Cultural influences on HIV testing among Latino youth
Culture, Health & Sexuality
Young Latinos aged 13-24 years in the USA are disproportionately impacted upon by HIV. Despite the elevated risk, lower rates of HIV testing have been documented among Latino youth relative to other racial/ethnic groups. The objective of the current study was to examine the influence of acculturation and cultural values on HIV testing among Latino youth. The study consisted of 51 sexually experienced young Latinos aged 13-16 years from a major city in the Southeastern USA. Participants completed a survey on HIV testing history, cultural orientation and Latino cultural values. Results indicate that 21.6% of the young people had been tested for HIV. The number of times tested ranged from one to four (M = 1.9 ± 1.0). HIV testing was associated with US American cultural orientation and familism (and emphasis on strong family commitment, family support and emotional closeness). Participants with greater orientation to US American culture were more likely, whereas those who endorsed higher familism value were less likely, to have had an HIV test.
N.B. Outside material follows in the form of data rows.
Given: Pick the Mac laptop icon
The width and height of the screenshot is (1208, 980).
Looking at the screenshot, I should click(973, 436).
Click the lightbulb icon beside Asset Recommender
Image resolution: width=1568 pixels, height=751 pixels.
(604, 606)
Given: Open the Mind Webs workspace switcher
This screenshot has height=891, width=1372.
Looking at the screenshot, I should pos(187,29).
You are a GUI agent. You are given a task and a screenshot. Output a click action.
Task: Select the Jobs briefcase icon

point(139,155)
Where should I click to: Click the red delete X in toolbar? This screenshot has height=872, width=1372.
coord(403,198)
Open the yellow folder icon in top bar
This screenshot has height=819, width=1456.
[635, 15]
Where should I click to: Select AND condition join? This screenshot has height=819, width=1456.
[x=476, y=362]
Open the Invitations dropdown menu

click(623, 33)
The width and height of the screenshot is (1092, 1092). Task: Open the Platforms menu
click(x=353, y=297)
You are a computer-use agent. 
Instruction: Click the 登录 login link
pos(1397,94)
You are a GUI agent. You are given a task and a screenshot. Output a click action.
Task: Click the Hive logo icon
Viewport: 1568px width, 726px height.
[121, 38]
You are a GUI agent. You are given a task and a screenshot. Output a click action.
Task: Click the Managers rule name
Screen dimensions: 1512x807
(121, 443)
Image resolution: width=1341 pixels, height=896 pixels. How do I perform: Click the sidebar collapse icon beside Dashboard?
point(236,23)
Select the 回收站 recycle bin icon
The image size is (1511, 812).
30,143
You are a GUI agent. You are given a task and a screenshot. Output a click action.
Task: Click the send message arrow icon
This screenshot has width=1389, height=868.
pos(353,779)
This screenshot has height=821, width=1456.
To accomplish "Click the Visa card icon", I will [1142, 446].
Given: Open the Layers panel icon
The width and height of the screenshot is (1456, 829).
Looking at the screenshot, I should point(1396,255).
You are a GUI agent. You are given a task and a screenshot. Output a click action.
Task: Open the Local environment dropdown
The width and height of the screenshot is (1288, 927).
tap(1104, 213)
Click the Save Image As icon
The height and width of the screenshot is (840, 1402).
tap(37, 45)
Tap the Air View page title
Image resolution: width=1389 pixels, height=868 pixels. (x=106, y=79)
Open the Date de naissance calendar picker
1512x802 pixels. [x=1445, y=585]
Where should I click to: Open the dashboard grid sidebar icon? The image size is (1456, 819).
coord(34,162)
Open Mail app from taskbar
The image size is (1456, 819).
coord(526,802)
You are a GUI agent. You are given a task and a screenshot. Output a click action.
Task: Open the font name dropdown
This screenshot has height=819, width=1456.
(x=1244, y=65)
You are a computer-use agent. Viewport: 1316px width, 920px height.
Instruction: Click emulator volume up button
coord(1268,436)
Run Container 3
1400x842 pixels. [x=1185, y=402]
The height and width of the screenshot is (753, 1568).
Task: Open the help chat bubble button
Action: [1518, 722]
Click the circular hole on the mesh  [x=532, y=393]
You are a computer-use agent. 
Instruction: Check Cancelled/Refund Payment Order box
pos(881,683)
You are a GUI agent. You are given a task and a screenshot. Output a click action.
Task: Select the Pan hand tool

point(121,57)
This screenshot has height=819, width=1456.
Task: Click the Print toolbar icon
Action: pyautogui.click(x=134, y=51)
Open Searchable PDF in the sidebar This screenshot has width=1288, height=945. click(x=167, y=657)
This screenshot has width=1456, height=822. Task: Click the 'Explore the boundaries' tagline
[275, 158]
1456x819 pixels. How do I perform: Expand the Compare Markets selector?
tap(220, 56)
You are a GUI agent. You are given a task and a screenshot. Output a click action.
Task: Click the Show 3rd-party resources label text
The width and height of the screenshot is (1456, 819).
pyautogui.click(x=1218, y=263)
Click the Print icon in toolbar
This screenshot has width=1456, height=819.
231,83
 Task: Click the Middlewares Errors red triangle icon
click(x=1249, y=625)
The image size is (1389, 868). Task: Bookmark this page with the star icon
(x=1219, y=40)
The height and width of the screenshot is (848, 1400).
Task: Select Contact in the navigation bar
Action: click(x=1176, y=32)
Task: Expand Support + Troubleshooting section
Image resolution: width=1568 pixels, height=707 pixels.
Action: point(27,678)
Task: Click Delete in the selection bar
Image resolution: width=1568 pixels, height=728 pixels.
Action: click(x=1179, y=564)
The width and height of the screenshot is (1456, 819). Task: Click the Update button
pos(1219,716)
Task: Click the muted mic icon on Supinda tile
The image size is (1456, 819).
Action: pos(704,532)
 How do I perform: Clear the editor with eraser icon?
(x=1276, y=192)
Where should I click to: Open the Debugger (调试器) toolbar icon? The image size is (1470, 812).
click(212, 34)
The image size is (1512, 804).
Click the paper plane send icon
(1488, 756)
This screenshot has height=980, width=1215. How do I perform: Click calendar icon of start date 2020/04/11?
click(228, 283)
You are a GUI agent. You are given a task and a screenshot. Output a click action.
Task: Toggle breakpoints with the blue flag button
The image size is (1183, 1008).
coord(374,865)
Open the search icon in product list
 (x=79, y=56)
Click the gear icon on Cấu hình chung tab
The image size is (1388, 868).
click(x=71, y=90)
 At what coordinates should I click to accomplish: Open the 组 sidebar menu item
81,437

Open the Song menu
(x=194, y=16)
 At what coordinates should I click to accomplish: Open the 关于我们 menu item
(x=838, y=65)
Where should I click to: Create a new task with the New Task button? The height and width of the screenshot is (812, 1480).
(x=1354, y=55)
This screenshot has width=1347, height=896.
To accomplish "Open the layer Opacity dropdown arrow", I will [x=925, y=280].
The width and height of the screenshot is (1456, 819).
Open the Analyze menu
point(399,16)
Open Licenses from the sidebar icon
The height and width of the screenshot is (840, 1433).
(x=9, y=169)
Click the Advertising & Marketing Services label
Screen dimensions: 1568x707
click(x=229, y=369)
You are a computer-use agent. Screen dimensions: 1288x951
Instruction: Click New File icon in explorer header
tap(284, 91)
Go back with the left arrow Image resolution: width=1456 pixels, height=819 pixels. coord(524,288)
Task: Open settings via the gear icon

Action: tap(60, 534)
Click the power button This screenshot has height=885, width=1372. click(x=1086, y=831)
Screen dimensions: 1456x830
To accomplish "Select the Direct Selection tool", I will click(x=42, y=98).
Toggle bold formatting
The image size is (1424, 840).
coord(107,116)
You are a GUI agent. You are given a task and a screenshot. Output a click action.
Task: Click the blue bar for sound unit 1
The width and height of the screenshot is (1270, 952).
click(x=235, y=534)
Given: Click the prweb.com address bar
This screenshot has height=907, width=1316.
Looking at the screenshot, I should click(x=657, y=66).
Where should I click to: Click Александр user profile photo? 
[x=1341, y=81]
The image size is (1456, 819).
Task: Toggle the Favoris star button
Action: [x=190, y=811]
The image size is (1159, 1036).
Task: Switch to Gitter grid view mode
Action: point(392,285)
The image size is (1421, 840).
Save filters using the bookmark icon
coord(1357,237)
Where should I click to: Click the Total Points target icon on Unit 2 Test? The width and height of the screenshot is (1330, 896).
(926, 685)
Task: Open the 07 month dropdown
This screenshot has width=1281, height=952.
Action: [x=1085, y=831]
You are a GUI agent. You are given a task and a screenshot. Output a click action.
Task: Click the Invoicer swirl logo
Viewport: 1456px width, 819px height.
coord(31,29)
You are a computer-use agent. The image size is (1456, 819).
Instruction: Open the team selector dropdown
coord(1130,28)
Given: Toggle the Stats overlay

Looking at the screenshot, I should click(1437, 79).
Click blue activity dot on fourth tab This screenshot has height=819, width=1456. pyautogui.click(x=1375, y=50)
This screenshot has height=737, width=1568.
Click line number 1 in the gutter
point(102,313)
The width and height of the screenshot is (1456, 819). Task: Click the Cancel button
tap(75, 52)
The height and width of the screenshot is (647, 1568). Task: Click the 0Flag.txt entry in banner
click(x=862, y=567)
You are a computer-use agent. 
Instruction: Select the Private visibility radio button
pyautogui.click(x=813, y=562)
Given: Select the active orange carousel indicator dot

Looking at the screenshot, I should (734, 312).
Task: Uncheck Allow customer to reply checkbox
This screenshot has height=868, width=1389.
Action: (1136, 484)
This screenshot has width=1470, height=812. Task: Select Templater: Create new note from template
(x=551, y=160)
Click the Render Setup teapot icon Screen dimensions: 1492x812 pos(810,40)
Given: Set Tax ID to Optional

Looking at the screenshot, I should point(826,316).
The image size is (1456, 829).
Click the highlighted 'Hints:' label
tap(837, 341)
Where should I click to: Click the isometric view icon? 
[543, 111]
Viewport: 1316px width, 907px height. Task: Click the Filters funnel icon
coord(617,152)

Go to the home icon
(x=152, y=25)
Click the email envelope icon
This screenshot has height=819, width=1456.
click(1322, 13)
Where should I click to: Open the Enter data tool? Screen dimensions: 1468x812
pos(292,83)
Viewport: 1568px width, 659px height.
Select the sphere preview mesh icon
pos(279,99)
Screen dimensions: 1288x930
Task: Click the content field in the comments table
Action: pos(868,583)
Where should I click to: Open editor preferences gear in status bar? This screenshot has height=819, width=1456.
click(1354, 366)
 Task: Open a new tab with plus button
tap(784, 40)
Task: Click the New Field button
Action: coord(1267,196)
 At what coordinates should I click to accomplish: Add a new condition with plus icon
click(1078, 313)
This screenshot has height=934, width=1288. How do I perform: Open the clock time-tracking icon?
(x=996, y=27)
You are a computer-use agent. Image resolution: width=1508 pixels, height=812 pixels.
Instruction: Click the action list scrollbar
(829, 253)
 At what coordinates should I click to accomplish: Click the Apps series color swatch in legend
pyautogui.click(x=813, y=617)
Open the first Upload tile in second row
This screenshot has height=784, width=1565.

For participants scoring high on familism, the desire to maintain family honour may serve as a deterrent to testing. Incorporating culturally relevant strategies, such as promoting sexual communication and conversations on HIV prevention within the family, may enhance testing and narrow the gap in HIV infection between Latino youth and other ethnic groups.
Malcolm, L. R.
(2015). Cultural influences on HIV testing among Latino youth. Culture, Health & Sexuality, 18(4), 470-480.